Another tax deadline has come and gone.  Did you enjoy a nice big tax refund?  Free money, right?   Whoa … let’s hold that thought for a moment.

Before you look forward to another big refund next year, think about how you have “earned” that refund.  It might not be the free money you think it is.

How the refund process works

Remember that first day of work?  Paperwork like emergency contact forms, orientation materials, and company policies grew before your eyes.  You may have even felt like you were signing your life away.

One of the forms you had to fill out was a W-4.  In the W-4, you told your employer how you wanted your income taxes deducted from your paycheck.  Perhaps your first reaction was, “No thanks, I’ll pass on participating in the income tax program.”  When that didn’t work, you completed a pretty simple form.  You checked a box if you’re married and filled in your number of dependents.  That information gave your payroll office an idea of your tax rate.

Every paycheck, your employer takes a percentage of your gross pay and sends it to the IRS. That’s called your “withholding.” If you’re withholding the right amount, the IRS should get as much money as it’s due for your annual income taxes.  

The problem is...

the withholding formula is designed to protect people from having to cough up money in April.  For millions of Americans who live paycheck to paycheck, this would be a significant hardship. So, the withholding formula errs on the side of over-withholding.

When you complete your tax return, you’ll be much more aggressive in figuring your deductions and credits.  You’ll also wind up with an income that’s a little lower than what your employer was estimating.  That means you get a refund.  The government pays back some of the money it withheld from your paycheck.  That’s good, right?  Maybe not.

When you have more taxes withheld from your pay than you end up owing, you have given the government an interest-free loan.  From this perspective, your refund represents a loss.  If that amount had been sitting in a savings account earning interest, you’d have more money in the end!


Why is your salary different on your tax return?

There are several reasons why your tax bill may be different than your employer was estimating.  If you qualify for tax credits like the Earned Income Tax Credit or the Child and Dependent Care Credit, those numbers aren’t reflected in your paycheck.  It’s the same with tax deductions you may have like mortgage interest, property taxes, and charitable contributions. 

Trying to estimate the tax credits and deductions you will have at the end of the year can be difficult, especially if your income changes over the course of the year.  It’s hard to take these factors into consideration when determining how much to have withheld from your pay.

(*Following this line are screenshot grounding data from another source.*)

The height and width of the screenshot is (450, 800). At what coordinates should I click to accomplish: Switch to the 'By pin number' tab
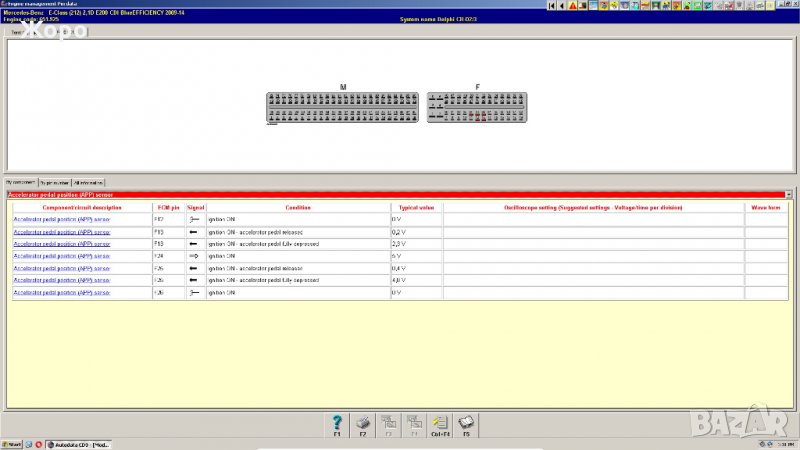(x=54, y=183)
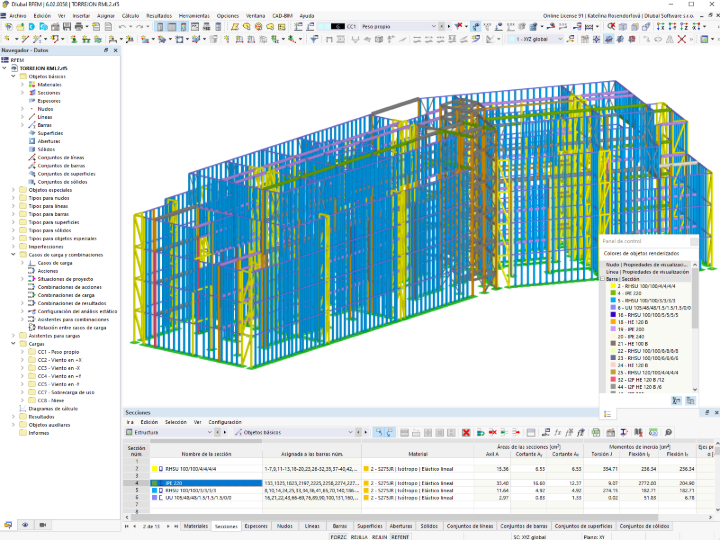The height and width of the screenshot is (540, 720).
Task: Toggle the REJILLA grid status button
Action: coord(359,537)
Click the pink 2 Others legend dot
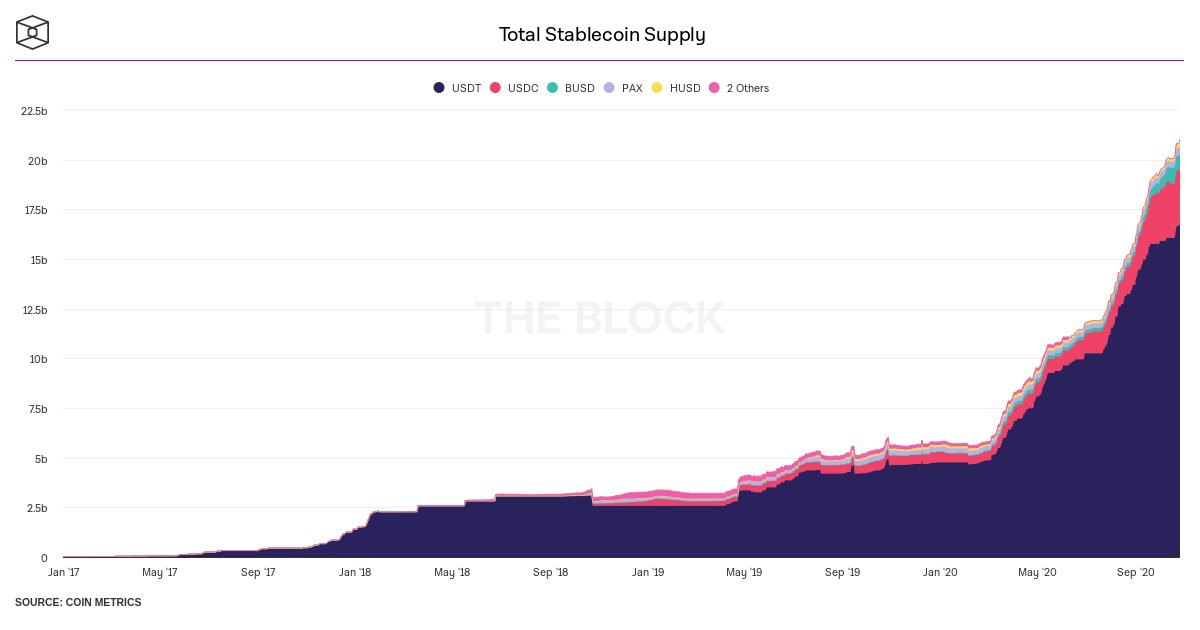 pyautogui.click(x=714, y=88)
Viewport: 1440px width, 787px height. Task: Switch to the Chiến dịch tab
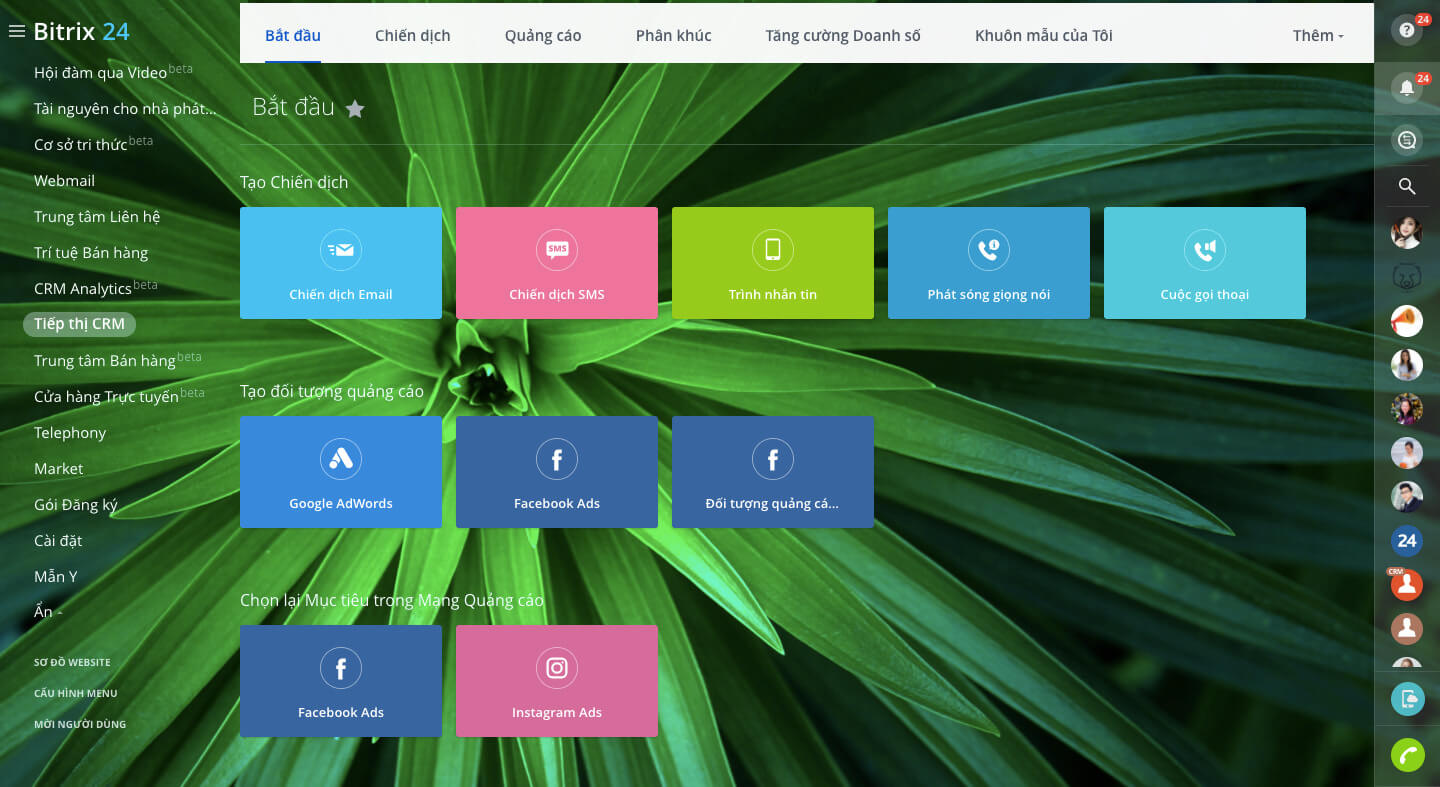click(x=412, y=35)
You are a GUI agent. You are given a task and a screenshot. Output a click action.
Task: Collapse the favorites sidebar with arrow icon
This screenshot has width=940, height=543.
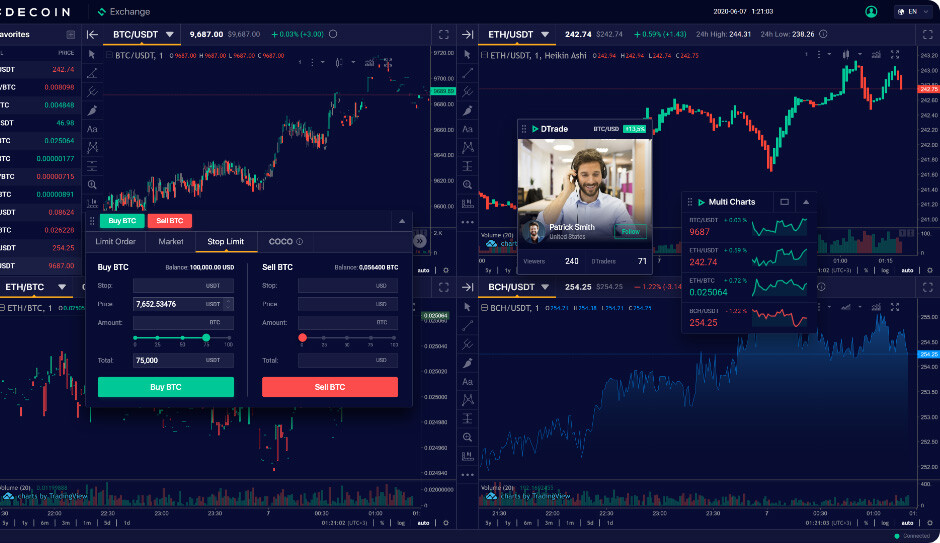tap(92, 35)
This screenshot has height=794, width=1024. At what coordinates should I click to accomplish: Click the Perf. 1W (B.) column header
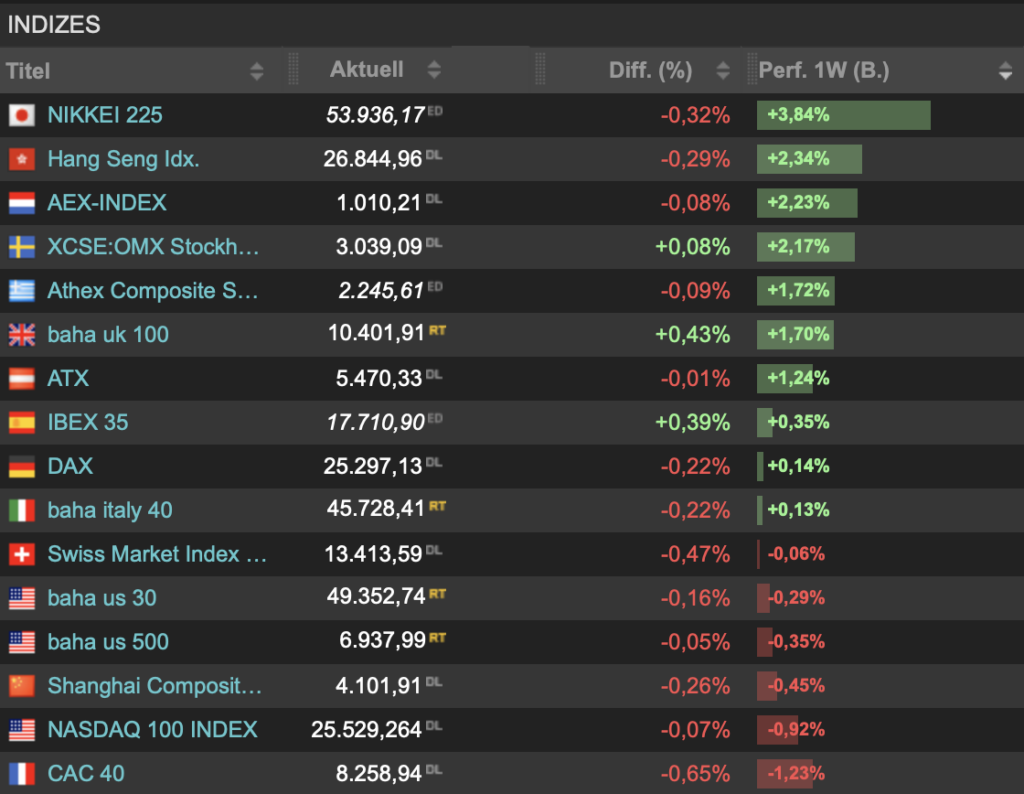coord(823,71)
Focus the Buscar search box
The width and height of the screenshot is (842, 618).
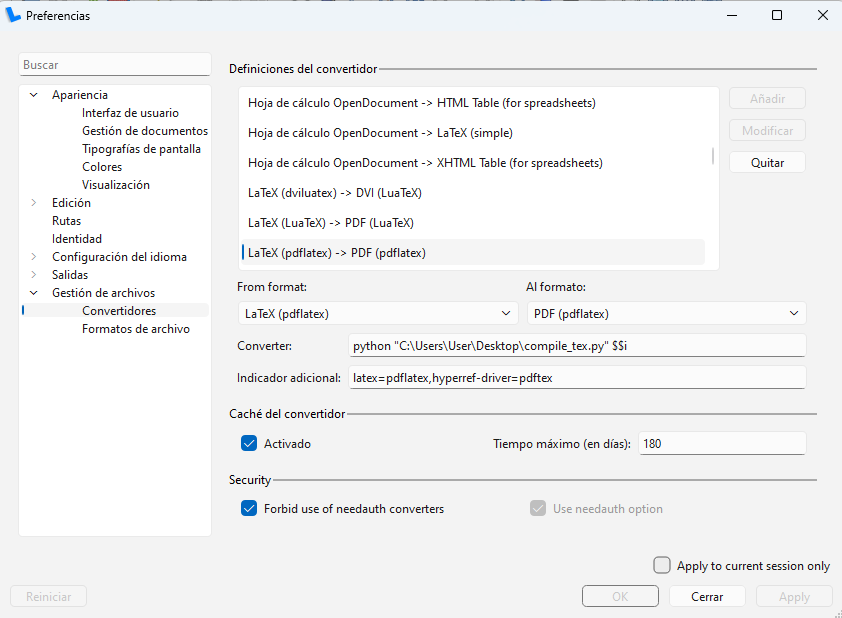(114, 65)
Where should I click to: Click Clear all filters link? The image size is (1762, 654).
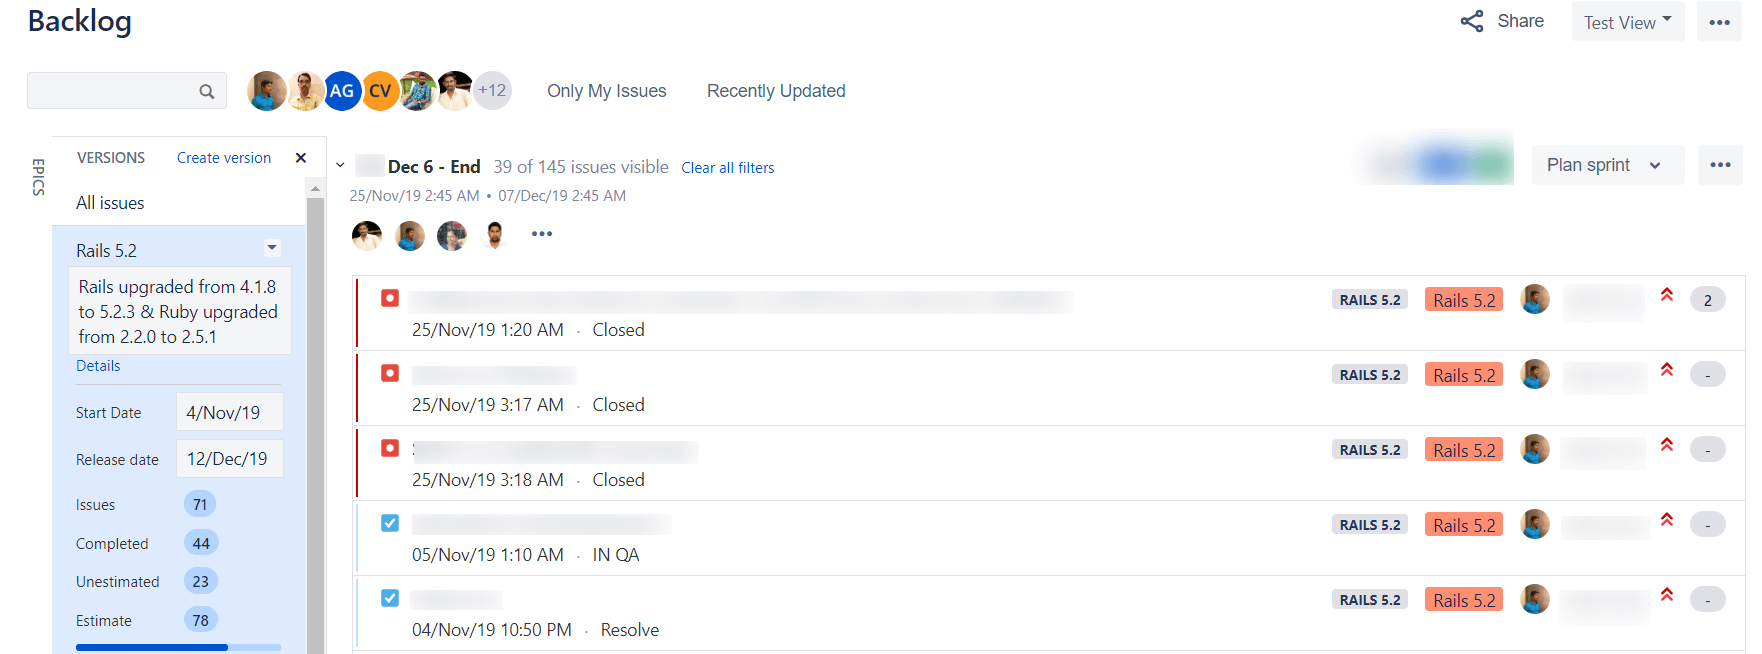(727, 168)
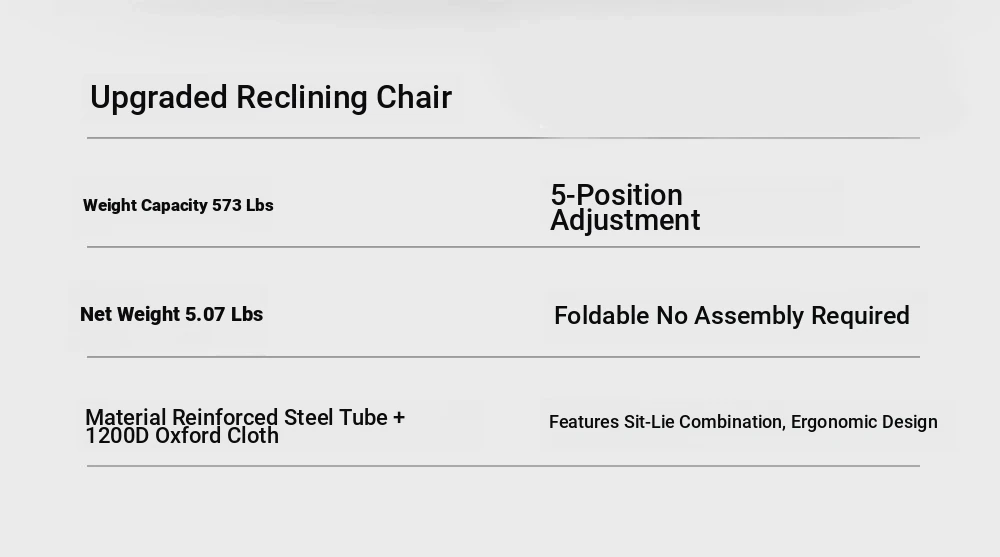1000x557 pixels.
Task: Select the "573 Lbs" capacity value
Action: [243, 205]
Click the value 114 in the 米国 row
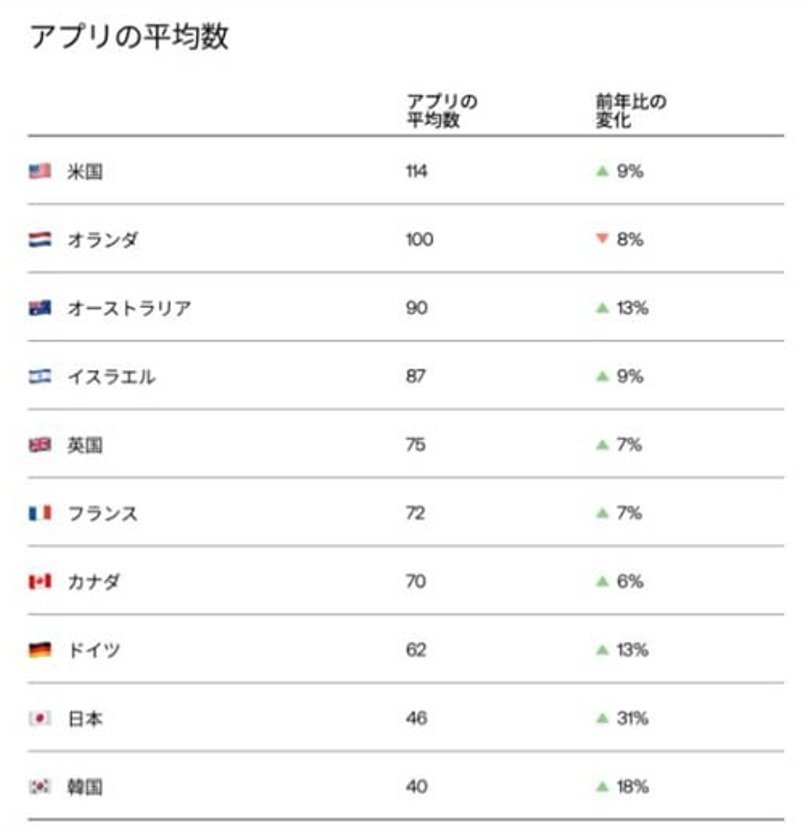This screenshot has width=809, height=830. coord(417,172)
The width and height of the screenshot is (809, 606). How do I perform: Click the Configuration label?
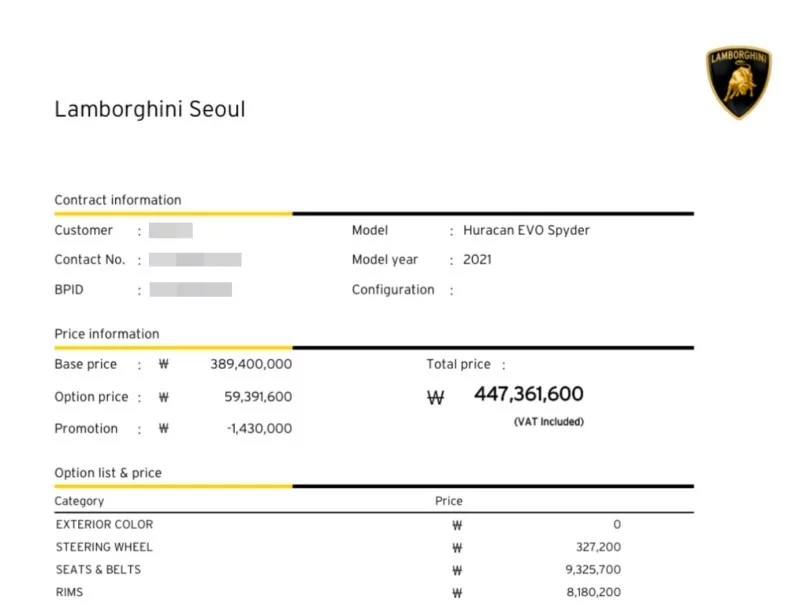point(393,290)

You might also have received a promotion or a raise this year. The withholding rate assumes you’ve been making that same salary all year, so a bump in salary means a bump in withholding.  Changes in income are also difficult to plan for, and adjusting your W-4 mid-year, only to change it back the next April, probably isn’t worth it.

If this was just a regular year with no significant changes in income, dependents, or deductions and you’re getting $2,000-3,000 back, you’re just over-withholding. To figure out how much you’re over-withholding, take your refund and divide it by the number of paychecks you get in a year (26 if you’re paid bi-weekly, 12 if you’re paid monthly).

The mean American tax refund is approximately $2,800, which means the average person is over-withholding by $233 each month!

What to do instead

You can fill out a new W-4 at any time. The IRS has a W-4 Calculator to view different scenarios and help you determine if you are withholding the right amount.  You will want to have your last pay stub at hand when you use the calculator.

It’s unlikely you’ll nail your tax burden precisely, and it’s better to overestimate than underestimate your tax payments.  Still, fixing your withholding could result in another $200 in your pocket every month!  If that $200 would just slip through your fingers, you may be better off letting the IRS hold on to it for you.  However, if you have a plan for that money, and stick to it, the hassle of the paperwork may be worthwhile.


Here are a few ways to put that money to work.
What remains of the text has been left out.